- [DATA SECTION]

##############################

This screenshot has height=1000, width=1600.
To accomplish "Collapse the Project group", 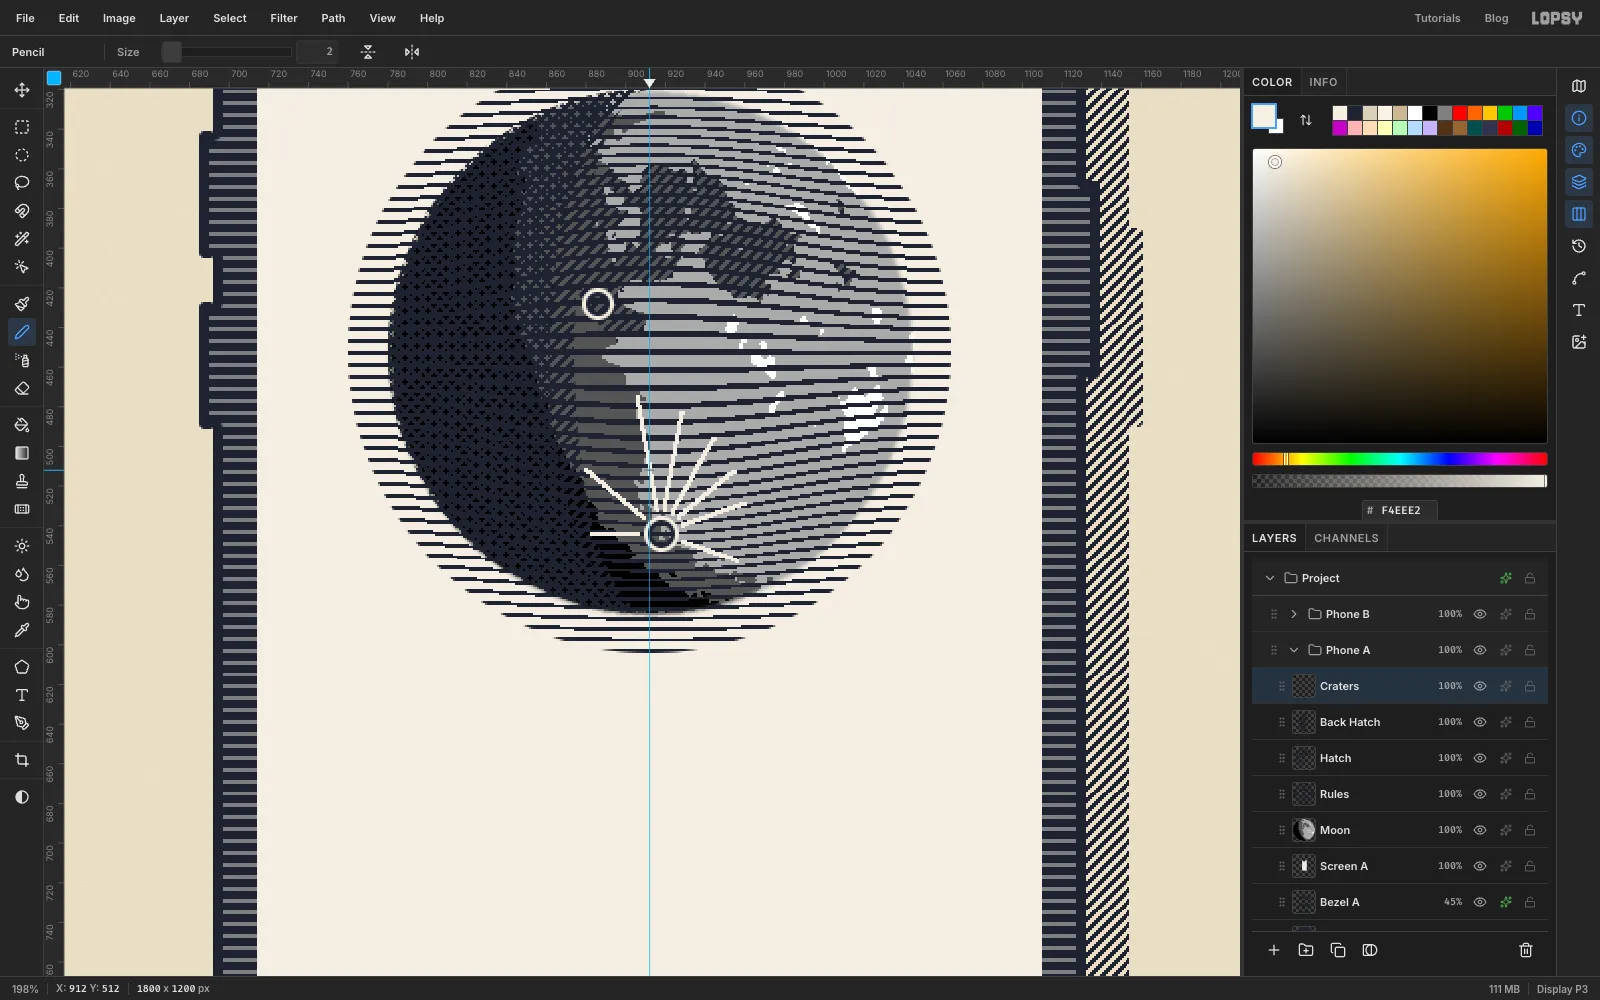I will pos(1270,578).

##############################

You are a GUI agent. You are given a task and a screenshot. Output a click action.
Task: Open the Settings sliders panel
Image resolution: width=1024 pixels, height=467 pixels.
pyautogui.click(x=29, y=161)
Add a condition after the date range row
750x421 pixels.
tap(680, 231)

##############################

- [WHAT TO DO] From the data, pick out every line that includes "screenshot".

- [REPLY]
This screenshot has height=1000, width=1600.
You are a GUI agent. You are given a task and a screenshot. Output a click action.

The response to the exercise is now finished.